I've been wondering for some time when we would start to see evidence of larger businesses taking advantage of enterprise technology to help them find new business models, modernize or become more effective rather than more efficient. Some will bucket this as 'digital transformation,' an awful expression that is as meaningless as so many others we've come to hear in the last 10 years. Put in the words of Vishal Sikka, CEO Infosys:
We provide software and software solutions - what's that if it is not digital?
Exactly.
But I think Sikka will agree that the smorgasbord of available technology today is providing significant opportunities for companies to take bolder steps than might have been the case just five years ago. As Brian Sommer has said in recent times, the 'once in a generation' changes we see occurring in the back office alone are yielding remarkable results.
There is a twist to this shift that has been brewing for some time. The change in emphasis to cloud based solutions of all kinds as opposed to on-premise systems has benefitted the small and micro businesses far more than the larger enterprise. You only have to look at Xero's latest results to appreciate that 10 years into their journey, the company counts 700,000 customers.
How about the emergence of Zapier as the connective tissue between hundreds of applications? We use Zapier for notifications from a variety of applications that are delivered via Slack to both desktop and mobile devices. Those micro integrations save me a ton of time and is the principal means by which I know what's going on in our business. In short, it is SMBs who are getting a lot of the good stuff that has evolved as a natural outgrowth of open systems development run in the cloud.
Most recently, I saw a voting request for a Zapier connection between NetSuite and Hubspot. That's an interesting idea. Imagine data from one or other app sent on to Slack.

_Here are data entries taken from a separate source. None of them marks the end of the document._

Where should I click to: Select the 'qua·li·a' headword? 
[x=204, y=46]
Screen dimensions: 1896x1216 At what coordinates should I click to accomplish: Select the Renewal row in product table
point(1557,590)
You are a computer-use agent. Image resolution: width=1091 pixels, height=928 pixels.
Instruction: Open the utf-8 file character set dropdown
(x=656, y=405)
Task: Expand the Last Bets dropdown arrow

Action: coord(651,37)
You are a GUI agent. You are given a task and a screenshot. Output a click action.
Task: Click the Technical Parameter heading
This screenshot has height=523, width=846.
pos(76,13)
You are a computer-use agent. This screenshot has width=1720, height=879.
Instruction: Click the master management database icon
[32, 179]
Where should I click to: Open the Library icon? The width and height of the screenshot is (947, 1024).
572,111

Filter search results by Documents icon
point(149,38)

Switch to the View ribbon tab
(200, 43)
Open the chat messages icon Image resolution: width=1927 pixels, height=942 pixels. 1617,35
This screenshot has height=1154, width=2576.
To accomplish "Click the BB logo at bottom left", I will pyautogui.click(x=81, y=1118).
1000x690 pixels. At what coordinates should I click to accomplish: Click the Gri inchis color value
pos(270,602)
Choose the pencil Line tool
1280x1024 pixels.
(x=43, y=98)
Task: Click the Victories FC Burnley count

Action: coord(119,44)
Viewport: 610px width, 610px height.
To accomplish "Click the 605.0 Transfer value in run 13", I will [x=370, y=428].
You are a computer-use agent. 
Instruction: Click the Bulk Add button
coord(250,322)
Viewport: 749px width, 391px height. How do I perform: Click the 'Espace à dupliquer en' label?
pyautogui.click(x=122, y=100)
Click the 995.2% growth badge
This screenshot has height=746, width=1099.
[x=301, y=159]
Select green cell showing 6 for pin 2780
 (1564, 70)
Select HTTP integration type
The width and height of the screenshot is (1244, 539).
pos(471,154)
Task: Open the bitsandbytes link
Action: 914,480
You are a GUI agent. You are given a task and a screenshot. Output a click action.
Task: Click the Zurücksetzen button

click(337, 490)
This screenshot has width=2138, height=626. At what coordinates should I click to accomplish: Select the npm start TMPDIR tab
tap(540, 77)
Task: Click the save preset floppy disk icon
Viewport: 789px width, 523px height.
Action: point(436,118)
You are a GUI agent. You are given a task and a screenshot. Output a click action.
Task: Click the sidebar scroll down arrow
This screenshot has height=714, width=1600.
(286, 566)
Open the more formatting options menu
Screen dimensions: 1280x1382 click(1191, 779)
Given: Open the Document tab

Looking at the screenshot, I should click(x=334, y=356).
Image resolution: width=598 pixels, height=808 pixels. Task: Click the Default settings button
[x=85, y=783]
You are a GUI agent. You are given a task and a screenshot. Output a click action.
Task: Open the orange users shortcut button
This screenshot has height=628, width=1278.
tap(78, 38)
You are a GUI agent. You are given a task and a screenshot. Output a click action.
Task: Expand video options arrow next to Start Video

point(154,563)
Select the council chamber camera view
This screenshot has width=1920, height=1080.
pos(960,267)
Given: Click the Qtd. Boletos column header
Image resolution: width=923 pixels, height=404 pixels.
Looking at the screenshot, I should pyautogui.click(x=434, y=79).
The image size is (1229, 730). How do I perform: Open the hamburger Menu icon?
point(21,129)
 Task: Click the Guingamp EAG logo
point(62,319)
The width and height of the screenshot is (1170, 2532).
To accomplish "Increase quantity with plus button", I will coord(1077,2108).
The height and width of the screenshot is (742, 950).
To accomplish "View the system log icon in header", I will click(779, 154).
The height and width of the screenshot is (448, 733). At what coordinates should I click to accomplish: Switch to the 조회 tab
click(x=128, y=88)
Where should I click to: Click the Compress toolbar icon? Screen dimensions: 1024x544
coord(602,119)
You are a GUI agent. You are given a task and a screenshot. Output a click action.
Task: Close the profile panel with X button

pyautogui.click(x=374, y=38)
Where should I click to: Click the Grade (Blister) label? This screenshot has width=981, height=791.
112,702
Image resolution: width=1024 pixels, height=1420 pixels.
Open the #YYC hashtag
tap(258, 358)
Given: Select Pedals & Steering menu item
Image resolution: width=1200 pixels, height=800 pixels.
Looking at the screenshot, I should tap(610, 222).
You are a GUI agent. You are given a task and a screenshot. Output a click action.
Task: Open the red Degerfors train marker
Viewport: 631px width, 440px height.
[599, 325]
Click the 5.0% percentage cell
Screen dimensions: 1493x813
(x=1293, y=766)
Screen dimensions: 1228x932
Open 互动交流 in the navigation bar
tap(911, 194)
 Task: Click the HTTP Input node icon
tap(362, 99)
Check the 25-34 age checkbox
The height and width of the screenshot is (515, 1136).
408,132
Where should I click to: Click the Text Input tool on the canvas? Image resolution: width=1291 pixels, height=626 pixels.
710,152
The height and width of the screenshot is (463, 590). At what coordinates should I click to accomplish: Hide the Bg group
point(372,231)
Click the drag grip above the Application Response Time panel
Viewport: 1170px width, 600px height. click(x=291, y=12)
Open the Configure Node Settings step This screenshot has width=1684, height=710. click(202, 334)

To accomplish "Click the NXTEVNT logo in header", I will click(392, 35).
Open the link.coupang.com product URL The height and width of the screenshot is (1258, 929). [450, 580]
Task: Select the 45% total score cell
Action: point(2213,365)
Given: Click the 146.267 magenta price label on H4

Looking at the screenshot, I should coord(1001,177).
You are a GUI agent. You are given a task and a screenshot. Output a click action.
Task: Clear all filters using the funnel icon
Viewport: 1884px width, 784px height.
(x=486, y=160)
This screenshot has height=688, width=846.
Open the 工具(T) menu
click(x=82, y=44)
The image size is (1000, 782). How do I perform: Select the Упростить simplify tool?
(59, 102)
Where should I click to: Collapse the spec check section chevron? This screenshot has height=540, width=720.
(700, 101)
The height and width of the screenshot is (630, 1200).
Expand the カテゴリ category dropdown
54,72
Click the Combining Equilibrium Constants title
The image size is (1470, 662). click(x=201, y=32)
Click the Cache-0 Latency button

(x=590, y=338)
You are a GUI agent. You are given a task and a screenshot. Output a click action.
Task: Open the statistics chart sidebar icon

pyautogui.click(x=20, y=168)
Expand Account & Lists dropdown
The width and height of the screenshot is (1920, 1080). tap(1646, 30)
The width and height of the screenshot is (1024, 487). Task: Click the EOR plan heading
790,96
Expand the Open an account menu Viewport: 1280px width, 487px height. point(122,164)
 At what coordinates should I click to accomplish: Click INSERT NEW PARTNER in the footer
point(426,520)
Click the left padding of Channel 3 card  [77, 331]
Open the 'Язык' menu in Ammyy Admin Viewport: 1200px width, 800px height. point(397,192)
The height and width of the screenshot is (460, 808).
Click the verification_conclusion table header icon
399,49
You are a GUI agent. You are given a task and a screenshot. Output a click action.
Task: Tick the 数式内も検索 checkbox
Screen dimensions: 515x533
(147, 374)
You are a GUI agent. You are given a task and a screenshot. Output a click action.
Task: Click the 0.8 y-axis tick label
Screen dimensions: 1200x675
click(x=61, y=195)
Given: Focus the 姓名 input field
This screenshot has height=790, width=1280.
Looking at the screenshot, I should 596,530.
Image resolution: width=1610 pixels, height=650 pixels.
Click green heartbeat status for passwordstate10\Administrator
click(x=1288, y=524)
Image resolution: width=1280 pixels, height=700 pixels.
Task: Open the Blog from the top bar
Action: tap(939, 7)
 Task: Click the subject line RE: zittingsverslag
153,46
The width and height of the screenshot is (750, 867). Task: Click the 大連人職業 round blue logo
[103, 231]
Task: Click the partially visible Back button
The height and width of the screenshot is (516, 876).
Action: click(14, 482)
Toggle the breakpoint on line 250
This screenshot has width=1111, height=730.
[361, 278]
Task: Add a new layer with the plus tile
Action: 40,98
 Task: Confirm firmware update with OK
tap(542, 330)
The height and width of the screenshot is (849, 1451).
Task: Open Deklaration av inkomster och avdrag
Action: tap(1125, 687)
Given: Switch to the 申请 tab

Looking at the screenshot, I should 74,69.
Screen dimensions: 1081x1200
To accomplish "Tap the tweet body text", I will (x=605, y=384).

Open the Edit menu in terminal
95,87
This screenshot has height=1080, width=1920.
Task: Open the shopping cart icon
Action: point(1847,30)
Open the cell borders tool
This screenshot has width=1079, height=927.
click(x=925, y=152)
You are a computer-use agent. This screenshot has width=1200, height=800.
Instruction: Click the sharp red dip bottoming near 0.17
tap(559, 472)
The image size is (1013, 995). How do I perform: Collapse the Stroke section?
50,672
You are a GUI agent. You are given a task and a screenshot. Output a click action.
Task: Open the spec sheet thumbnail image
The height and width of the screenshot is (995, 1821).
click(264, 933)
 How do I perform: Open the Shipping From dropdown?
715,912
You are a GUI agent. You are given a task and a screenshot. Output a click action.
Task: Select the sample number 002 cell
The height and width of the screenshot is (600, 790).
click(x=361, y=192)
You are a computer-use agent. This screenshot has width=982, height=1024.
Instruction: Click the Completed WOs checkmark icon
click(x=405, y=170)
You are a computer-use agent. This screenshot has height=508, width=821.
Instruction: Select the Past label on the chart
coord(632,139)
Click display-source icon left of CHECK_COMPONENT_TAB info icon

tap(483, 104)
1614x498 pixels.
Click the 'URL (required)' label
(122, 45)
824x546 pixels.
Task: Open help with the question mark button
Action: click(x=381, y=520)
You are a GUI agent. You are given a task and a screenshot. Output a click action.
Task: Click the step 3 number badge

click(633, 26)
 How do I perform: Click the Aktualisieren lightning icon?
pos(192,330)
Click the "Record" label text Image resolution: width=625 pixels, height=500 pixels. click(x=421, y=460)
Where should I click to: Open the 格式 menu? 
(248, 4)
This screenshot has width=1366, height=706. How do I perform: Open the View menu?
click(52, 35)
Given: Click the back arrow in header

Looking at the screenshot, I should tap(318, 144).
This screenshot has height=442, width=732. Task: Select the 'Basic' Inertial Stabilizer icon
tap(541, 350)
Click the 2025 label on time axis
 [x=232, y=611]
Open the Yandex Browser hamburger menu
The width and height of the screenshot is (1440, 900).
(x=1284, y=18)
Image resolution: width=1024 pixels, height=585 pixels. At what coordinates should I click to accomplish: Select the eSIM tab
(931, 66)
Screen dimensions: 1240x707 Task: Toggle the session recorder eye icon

What might you want to expose as a notification?
But as we've tipped up at event after event along with asking for case material, it has become clear that the momentum I've observed in the SMB segment is starting to materialize in the larger business. This is exciting stuff.
Vendors are keen to showcase their best back office outcomes and, in some cases, show us more than one or two. For myself, I was pleased to get four at the FinancialForce Community Live event. That may not sound like many but then I was in and out inside a day with only a couple of hours available for video conversations. Workday has brought us some truly interesting cases covering finance transformation. The factory visit to Plex customer MFC was remarkable, while the broad range of SAP customers talking HANA and S/4HANA was impressive.
But there is much more than back office work going on. Everything from infrastructure through to omni-channel to business model change to mobile to reporting, budgeting and planning is getting the change treatment. It seems to me there isn't a single part of business that isn't being reviewed for opportunities to improve. In the cases we have seen, the changes are beyond incremental, they are often radical in nature.
To give you an indication of momentum, we published 19 stories that have a use case theme and 23 videos this month alone - and we're not done yet. I heard of other which, for a variety of reasons we have not been able to push into the public domain. Given we publish about 130-140 stories a month, that's a significant and rapidly growing percentage of the whole. And they are turning up across every segment of industry and service organization. There are plenty of lessons to learn along the way. The difference I am seeing today compared to the past is that customers can point to clear and demonstrable benefits that extend well beyond traditional ROI measures. For example, in one case, I heard that finance people have been freed up from routine tasks to provide line of business guidance on sales strategies. That's something new.
In every case, the business has identified a real need for change and implemented aggressively to both foreshorten implementation timeframes and accelerate time to value.
As we move into the slower, summer months, I am hoping we will continue to see a steady flow of customer stories because apart from their novelty value, we know that use cases are the second most popular content we produce.